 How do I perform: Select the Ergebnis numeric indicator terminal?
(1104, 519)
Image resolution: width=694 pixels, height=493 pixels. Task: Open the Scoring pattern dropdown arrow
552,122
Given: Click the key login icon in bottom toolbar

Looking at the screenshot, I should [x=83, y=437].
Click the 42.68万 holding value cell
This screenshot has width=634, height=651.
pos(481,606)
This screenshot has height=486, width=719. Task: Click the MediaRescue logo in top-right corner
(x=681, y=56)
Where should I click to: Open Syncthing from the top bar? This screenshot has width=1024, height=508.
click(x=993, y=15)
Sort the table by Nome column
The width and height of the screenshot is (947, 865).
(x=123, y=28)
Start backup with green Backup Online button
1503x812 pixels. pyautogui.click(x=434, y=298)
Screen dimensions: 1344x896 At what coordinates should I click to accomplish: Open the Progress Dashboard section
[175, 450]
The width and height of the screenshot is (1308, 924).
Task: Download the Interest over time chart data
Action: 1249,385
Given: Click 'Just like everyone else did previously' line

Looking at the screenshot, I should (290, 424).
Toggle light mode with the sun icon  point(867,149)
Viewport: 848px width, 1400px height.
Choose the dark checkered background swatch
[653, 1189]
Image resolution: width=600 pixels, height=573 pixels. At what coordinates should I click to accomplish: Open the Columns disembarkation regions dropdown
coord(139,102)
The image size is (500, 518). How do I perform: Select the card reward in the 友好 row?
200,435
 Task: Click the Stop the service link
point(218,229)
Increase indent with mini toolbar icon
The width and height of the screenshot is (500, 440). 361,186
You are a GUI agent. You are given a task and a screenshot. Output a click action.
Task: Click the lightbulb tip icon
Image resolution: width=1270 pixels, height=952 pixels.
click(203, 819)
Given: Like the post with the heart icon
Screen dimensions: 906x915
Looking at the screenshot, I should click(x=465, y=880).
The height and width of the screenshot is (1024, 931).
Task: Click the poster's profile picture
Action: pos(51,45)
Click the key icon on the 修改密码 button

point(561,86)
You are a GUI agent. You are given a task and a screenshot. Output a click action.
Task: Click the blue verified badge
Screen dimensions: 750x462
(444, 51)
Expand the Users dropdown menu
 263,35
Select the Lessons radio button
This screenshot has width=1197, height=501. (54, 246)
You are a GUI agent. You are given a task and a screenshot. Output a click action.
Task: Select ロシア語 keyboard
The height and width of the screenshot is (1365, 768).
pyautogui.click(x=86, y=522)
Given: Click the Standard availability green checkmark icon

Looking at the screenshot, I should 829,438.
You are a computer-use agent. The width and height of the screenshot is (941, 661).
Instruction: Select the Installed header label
◇ ◇ ◇
### TRY IT
Exact copies of every record are required.

### WORKED SOLUTION
 How do I perform: Select the Ergebnis numeric indicator terminal?
(1104, 519)
Image resolution: width=694 pixels, height=493 pixels. Task: Open the Scoring pattern dropdown arrow
552,122
Given: Click the key login icon in bottom toolbar

Looking at the screenshot, I should [x=83, y=437].
Click the 42.68万 holding value cell
This screenshot has width=634, height=651.
pos(481,606)
This screenshot has height=486, width=719. Task: Click the MediaRescue logo in top-right corner
(x=681, y=56)
Where should I click to: Open Syncthing from the top bar? This screenshot has width=1024, height=508.
click(x=993, y=15)
Sort the table by Nome column
The width and height of the screenshot is (947, 865).
(x=123, y=28)
Start backup with green Backup Online button
1503x812 pixels. pyautogui.click(x=434, y=298)
Screen dimensions: 1344x896 At what coordinates should I click to accomplish: Open the Progress Dashboard section
[175, 450]
The width and height of the screenshot is (1308, 924).
Task: Download the Interest over time chart data
Action: 1249,385
Given: Click 'Just like everyone else did previously' line

Looking at the screenshot, I should (290, 424).
Toggle light mode with the sun icon  point(867,149)
Viewport: 848px width, 1400px height.
Choose the dark checkered background swatch
[653, 1189]
Image resolution: width=600 pixels, height=573 pixels. At what coordinates should I click to accomplish: Open the Columns disembarkation regions dropdown
coord(139,102)
The image size is (500, 518). How do I perform: Select the card reward in the 友好 row?
200,435
 Task: Click the Stop the service link
point(218,229)
Increase indent with mini toolbar icon
The width and height of the screenshot is (500, 440). 361,186
You are a GUI agent. You are given a task and a screenshot. Output a click action.
Task: Click the lightbulb tip icon
Image resolution: width=1270 pixels, height=952 pixels.
click(203, 819)
Given: Like the post with the heart icon
Screen dimensions: 906x915
Looking at the screenshot, I should click(x=465, y=880).
The height and width of the screenshot is (1024, 931).
Task: Click the poster's profile picture
Action: pos(51,45)
Click the key icon on the 修改密码 button

point(561,86)
You are a GUI agent. You are given a task and a screenshot. Output a click action.
Task: Click the blue verified badge
Screen dimensions: 750x462
(444, 51)
Expand the Users dropdown menu
 263,35
Select the Lessons radio button
This screenshot has width=1197, height=501. (54, 246)
You are a GUI agent. You are given a task and a screenshot. Output a click action.
Task: Select ロシア語 keyboard
The height and width of the screenshot is (1365, 768).
pyautogui.click(x=86, y=522)
Given: Click the Standard availability green checkmark icon

Looking at the screenshot, I should 829,438.
You are a computer-use agent. The width and height of the screenshot is (941, 661).
Instruction: Select the Installed header label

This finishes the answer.